The white-shouldered tanager's breeding biology is known only from Trinidad. There its season includes at least April, June, and September. Its nest is a deep cup made from grass and lined with finer fibers. It is typically in the forest undergrowth between about 1 and 1.5 m above the ground. The clutch is three eggs that are buff to cream with reddish brown blotches. The incubation period, time to fledging, and details of parental care are not known.

===Vocalization===

The white-shouldered tanager's song is "a thin, high seet-seet-seet...sometimes in series mixed with seet or quick seet-seet notes". It is also described as "a repetitive, musical note...tchert tchert tchert tchert..., interspersed with tseet notes". Its calls include a "high-pitched, sharp, almost hissing tseer and "a rising swee and a low chep".

==Status==

The IUCN has assessed the white-shouldered tanager as being of Least Concern.
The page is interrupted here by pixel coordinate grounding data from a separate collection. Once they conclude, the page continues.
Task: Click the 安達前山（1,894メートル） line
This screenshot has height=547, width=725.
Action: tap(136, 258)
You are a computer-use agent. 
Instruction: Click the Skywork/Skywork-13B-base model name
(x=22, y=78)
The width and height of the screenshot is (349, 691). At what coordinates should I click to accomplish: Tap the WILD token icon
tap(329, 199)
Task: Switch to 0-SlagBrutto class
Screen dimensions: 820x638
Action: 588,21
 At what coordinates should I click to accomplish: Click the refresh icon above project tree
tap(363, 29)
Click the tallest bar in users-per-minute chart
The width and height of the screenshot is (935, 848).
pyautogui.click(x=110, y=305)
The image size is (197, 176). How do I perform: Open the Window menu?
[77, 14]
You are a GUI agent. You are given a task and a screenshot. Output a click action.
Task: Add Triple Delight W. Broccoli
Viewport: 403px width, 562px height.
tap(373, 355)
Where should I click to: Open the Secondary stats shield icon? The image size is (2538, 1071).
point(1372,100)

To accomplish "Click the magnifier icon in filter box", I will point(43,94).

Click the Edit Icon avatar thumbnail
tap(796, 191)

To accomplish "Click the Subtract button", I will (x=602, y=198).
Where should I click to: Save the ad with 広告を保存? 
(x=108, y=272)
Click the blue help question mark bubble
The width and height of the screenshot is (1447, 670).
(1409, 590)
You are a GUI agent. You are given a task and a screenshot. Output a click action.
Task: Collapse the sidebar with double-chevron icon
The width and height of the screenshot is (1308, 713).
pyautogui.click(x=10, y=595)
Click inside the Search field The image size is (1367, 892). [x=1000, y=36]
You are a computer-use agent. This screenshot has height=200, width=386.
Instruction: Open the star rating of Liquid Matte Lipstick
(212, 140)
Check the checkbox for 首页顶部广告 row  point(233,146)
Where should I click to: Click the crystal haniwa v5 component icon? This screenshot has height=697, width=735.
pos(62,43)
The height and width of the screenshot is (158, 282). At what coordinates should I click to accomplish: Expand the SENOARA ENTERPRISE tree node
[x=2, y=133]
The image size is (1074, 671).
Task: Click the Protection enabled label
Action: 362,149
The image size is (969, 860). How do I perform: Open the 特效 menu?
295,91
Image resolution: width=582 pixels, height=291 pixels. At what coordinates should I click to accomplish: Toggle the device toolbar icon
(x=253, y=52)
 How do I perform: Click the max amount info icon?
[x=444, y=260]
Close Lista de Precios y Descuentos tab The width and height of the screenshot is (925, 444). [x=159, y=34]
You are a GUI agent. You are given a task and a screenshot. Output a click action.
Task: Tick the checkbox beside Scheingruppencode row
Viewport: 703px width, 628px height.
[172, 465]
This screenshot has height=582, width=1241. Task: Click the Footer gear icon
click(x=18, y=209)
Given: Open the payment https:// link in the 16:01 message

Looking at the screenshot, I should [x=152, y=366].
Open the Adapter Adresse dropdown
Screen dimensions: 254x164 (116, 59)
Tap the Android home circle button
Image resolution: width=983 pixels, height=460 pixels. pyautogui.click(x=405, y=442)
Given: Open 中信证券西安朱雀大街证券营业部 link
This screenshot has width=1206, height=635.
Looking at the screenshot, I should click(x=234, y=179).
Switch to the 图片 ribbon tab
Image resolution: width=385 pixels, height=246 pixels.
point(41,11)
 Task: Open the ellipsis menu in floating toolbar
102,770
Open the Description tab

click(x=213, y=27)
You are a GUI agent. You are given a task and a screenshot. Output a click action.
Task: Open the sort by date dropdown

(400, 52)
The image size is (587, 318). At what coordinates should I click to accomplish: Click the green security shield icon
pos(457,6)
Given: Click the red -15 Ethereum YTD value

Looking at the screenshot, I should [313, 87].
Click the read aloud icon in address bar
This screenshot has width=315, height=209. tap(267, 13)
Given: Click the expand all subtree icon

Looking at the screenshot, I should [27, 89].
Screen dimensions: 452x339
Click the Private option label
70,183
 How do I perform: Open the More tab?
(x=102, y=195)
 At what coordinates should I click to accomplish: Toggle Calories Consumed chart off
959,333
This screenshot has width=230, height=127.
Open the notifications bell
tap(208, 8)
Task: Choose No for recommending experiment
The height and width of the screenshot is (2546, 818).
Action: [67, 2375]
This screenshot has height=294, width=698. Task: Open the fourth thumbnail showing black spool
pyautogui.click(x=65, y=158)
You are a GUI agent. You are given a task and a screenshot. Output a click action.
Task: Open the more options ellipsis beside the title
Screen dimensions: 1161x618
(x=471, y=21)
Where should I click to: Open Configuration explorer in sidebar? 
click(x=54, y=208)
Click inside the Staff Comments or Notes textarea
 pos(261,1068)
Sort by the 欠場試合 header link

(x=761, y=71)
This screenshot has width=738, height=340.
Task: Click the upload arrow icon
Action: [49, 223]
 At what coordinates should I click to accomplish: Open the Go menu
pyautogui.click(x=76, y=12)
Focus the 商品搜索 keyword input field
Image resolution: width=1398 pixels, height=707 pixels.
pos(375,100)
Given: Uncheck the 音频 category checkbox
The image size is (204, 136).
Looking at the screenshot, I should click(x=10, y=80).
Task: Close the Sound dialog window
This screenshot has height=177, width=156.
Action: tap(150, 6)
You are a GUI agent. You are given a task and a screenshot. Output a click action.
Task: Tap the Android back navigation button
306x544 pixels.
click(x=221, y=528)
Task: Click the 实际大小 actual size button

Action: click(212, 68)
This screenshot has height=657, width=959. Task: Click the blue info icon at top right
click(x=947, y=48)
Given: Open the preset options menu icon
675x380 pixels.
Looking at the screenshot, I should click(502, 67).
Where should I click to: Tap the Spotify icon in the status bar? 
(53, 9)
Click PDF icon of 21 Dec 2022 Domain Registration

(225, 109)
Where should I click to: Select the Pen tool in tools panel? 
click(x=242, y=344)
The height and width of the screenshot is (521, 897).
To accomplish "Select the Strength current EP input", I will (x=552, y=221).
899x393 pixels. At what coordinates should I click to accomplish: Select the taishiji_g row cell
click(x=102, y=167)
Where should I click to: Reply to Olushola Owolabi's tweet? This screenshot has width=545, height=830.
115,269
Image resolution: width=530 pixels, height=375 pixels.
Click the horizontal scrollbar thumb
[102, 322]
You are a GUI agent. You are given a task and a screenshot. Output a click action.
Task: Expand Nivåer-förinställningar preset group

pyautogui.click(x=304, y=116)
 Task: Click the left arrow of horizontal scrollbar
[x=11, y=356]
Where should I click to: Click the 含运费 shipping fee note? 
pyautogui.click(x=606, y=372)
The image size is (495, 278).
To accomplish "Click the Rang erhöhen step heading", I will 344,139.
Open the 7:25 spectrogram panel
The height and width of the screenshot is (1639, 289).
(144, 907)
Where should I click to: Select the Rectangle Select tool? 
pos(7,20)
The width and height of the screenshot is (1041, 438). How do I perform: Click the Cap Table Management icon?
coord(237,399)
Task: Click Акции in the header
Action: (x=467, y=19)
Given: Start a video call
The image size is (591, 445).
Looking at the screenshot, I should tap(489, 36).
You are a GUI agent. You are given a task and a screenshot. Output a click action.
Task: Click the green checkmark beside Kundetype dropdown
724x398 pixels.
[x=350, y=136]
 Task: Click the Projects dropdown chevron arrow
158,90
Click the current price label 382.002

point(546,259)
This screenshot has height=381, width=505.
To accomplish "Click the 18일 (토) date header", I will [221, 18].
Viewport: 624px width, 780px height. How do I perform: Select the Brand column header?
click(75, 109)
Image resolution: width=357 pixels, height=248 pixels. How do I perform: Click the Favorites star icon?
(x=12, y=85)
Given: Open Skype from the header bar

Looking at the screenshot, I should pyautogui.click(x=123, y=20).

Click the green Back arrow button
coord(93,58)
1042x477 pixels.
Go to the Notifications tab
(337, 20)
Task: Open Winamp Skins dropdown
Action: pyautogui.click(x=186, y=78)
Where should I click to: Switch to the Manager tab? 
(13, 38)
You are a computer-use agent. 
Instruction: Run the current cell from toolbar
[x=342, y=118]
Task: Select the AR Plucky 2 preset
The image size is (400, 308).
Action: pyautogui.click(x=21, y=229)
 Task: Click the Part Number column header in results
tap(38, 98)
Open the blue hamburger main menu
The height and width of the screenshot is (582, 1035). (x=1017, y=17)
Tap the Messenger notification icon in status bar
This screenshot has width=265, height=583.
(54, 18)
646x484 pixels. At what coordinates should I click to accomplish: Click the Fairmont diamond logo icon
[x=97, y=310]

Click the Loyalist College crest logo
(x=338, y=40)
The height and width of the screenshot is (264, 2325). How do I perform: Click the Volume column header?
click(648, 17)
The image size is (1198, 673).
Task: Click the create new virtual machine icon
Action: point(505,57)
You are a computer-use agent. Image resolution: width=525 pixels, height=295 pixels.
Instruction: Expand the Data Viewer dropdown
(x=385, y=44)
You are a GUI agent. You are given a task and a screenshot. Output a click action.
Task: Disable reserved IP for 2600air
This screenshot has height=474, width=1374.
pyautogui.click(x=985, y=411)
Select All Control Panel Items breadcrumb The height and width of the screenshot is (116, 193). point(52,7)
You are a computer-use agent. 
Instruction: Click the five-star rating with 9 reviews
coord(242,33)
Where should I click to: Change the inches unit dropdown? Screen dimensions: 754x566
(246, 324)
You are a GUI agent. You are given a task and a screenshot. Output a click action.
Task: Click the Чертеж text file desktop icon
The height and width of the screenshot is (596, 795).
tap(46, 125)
It has an extremely large range; its estimated population of at least five million mature individuals is believed to be decreasing. No immediate threats have been identified. It is considered "uncommon" in Honduras, "fairly common" in Costa Rica, "common" in Colombia and Venezuela, and "common to frequent" in Brazil. It is "fairly common" in western Ecuador and "notably less numerous" in the east. In Peru it is "fairly common" in Tumbes and "fairly common and widespread" in most of the east but "scarce and very local" in the northeast. It is found in many national parks and public and private preserves.